THIS OPINION HAS NO PRECEDENTIAL VALUE.  IT SHOULD NOT BE CITED OR RELIED ON AS PRECEDENT IN ANY PROCEEDING EXCEPT AS PROVIDED BY RULE 239(d)(2), SCACR.

THE STATE OF SOUTH CAROLINA
In The Court of Appeals

Wayne S. Tippett, Appellant,

v.

South Carolina Department of Corrections, Respondent.


Appeal From the Administrative Law Court
 John D. Geathers, Administrative Law Judge


Unpublished Opinion No. 2008-UP-631
Submitted November 3, 2008 – Filed November 12, 2008


AFFIRMED


Wayne S. Tippett, pro se, for Appellant.

Robert Wesley Jacobs, of Columbia, for Respondent. 

PER CURIAM: Wayne S. Tippett was convicted of armed robbery in 1972 and sentenced to twenty-five years’ imprisonment with hard labor.  Tippett escaped in 1972 and again in 1976, returning to custody in South Carolina in 2002.  Tippett appeals the Administrative Law Court’s denial of his grievance contesting a disciplinary conviction of “escape” following his 1976 escape and its dismissal of his grievances contesting the loss of twenty days of good time following the 1972 escape, the denial of sentence credits for the time he served in a Utah county jail while contesting extradition, and the unlawful recalculation of his sentence term.  We affirm[1] pursuant to Rule 220(b), SCACR, and the following authorities:

1.       As to the issue of Tippett’s disciplinary conviction of “escape” following his 1976 escape:  S.C. Code Ann. §§ 1-23-380(A)(4), 1-23-610(C) (Supp. 2007) (limiting review of a decision by the ALC to the record); Kearse v. State Health & Human Servs. Fin. Comm’n, 318 S.C. 198, 200, 456 S.E.2d 892, 893 (1995) (“The findings of the agency are presumed correct and will be set aside only if unsupported by substantial evidence.”).

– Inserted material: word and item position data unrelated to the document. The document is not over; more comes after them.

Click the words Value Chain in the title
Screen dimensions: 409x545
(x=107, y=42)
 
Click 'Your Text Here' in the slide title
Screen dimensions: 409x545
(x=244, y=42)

2.       As to the issue of the loss of twenty days of good time following Tippett’s 1972 escape:  S.C. Dep’t of Corrs. v. Mitchell, 377 S.C. 256, 259, 659 S.E.2d 233, 235 (Ct. App. 2008) (quoting Waters v. S.C. Land Res. Conservation Comm’n, 321 S.C. 219, 226, 467 S.E.2d 913, 917 (1996)) (“The burden is on appellants to prove convincingly that the agency’s decision is unsupported by the evidence.”).

3.       As to the issue of the denial of sentence credits for the time Tippett served in a Utah county jail while contesting extradition:  S.C. Code Ann. § 24-13-40 (2007); see also Delahoussaye v. State, 369 S.C. 522, 528, 633 S.E.2d 158, 161 (2006) (citing Oglesby v. Leeke, 263 S.C. 283, 210 S.E.2d 232 (1974)) (recognizing a convict may earn sentence credits while in the custody of another jurisdiction, but excluding from eligibility for these credits a convict who finds himself in the other jurisdiction’s custody following his escape from South Carolina custody).    

4.       As to the issue of the unlawful recalculation of Tippett’s  sentence term:  Wright v. Marlboro County Sch. Dist., 317 S.C. 160, 164, 452 S.E.2d 12, 15 (Ct. App. 1994) (“Ordinarily, the decision of an administrative tribunal precludes the relitigation of the issues addressed by that tribunal in a collateral action.”).

AFFIRMED.

ANDERSON, HUFF and THOMAS, JJ., concur,


[1] We decide this case without oral argument pursuant to Rule 215, SCACR.